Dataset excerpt
^^^^
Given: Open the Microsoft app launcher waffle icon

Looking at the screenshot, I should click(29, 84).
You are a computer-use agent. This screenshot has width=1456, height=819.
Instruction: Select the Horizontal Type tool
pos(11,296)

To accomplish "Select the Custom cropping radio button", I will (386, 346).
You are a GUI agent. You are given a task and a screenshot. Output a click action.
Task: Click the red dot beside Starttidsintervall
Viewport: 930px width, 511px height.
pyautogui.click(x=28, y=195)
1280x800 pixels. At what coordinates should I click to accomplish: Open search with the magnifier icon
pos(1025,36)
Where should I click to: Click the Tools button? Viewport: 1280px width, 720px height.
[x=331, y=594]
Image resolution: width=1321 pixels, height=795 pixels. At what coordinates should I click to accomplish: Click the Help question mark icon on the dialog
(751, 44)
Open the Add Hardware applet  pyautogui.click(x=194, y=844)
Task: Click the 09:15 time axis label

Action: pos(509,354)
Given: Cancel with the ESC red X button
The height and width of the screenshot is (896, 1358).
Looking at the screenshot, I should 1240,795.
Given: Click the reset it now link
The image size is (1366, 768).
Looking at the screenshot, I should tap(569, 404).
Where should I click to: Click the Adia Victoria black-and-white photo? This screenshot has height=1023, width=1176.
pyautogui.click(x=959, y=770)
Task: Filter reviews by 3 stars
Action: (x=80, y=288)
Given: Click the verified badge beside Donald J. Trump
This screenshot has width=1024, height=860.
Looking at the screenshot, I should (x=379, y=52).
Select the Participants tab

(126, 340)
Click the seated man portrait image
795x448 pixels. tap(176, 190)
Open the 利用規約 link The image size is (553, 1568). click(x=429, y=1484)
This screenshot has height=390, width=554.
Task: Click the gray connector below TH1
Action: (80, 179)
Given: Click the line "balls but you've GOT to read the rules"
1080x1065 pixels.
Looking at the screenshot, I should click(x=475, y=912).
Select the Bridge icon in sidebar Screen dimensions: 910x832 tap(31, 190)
^^^^
* Stated problem
Reproduce every line of the items above verbatim, from the first to the last.

* Exercise result
Given: Open the Microsoft app launcher waffle icon

Looking at the screenshot, I should click(29, 84).
You are a computer-use agent. This screenshot has width=1456, height=819.
Instruction: Select the Horizontal Type tool
pos(11,296)

To accomplish "Select the Custom cropping radio button", I will (386, 346).
You are a GUI agent. You are given a task and a screenshot. Output a click action.
Task: Click the red dot beside Starttidsintervall
Viewport: 930px width, 511px height.
pyautogui.click(x=28, y=195)
1280x800 pixels. At what coordinates should I click to accomplish: Open search with the magnifier icon
pos(1025,36)
Where should I click to: Click the Tools button? Viewport: 1280px width, 720px height.
[x=331, y=594]
Image resolution: width=1321 pixels, height=795 pixels. At what coordinates should I click to accomplish: Click the Help question mark icon on the dialog
(751, 44)
Open the Add Hardware applet  pyautogui.click(x=194, y=844)
Task: Click the 09:15 time axis label

Action: pos(509,354)
Given: Cancel with the ESC red X button
The height and width of the screenshot is (896, 1358).
Looking at the screenshot, I should 1240,795.
Given: Click the reset it now link
The image size is (1366, 768).
Looking at the screenshot, I should tap(569, 404).
Where should I click to: Click the Adia Victoria black-and-white photo? This screenshot has height=1023, width=1176.
pyautogui.click(x=959, y=770)
Task: Filter reviews by 3 stars
Action: (x=80, y=288)
Given: Click the verified badge beside Donald J. Trump
This screenshot has width=1024, height=860.
Looking at the screenshot, I should (x=379, y=52).
Select the Participants tab

(126, 340)
Click the seated man portrait image
795x448 pixels. tap(176, 190)
Open the 利用規約 link The image size is (553, 1568). click(x=429, y=1484)
This screenshot has height=390, width=554.
Task: Click the gray connector below TH1
Action: (80, 179)
Given: Click the line "balls but you've GOT to read the rules"
1080x1065 pixels.
Looking at the screenshot, I should click(x=475, y=912).
Select the Bridge icon in sidebar Screen dimensions: 910x832 tap(31, 190)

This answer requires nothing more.